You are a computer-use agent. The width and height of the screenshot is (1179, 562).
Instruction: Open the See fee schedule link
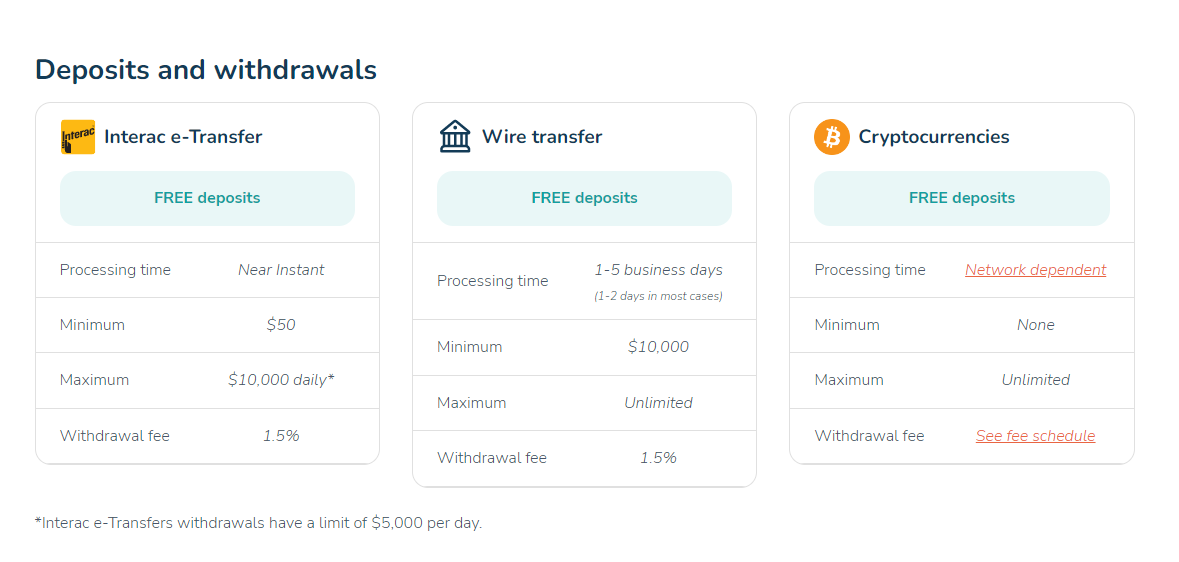(1035, 436)
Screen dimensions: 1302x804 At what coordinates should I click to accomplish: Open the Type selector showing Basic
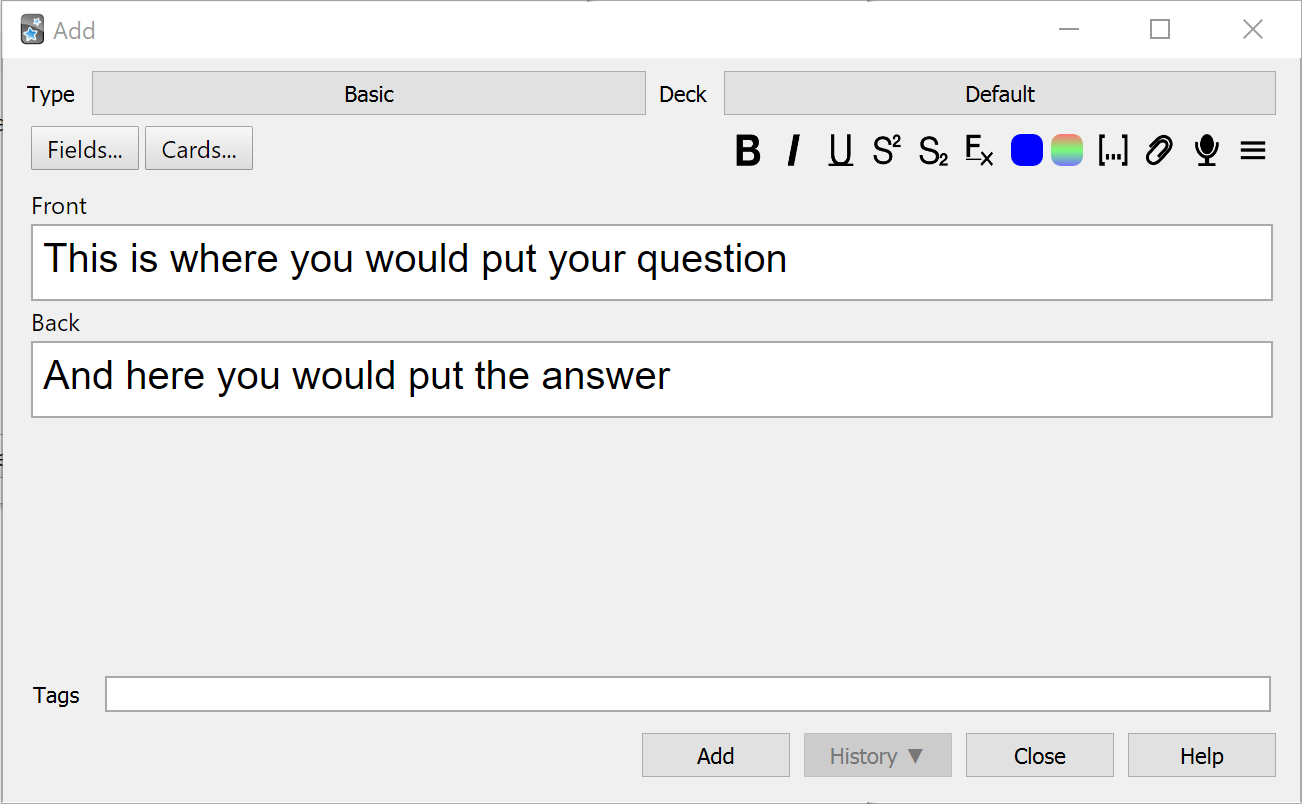click(x=368, y=93)
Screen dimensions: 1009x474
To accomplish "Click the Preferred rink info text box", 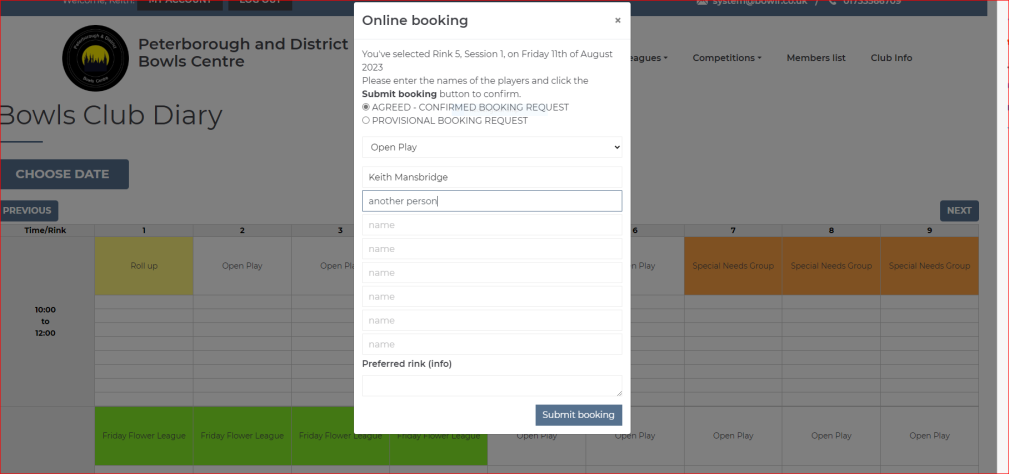I will (492, 386).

☆ ☆ ☆ ☆ ☆

Reproduce the entries above word for word, from their start through the line that contains "click(x=368, y=93)". Leave the pictures out of your copy.

◆ The completed task ◆
You are a computer-use agent. The width and height of the screenshot is (1179, 562).
Instruction: Open the See fee schedule link
(1035, 436)
Screen dimensions: 1302x804 At what coordinates should I click to accomplish: Open the Type selector showing Basic
click(x=368, y=93)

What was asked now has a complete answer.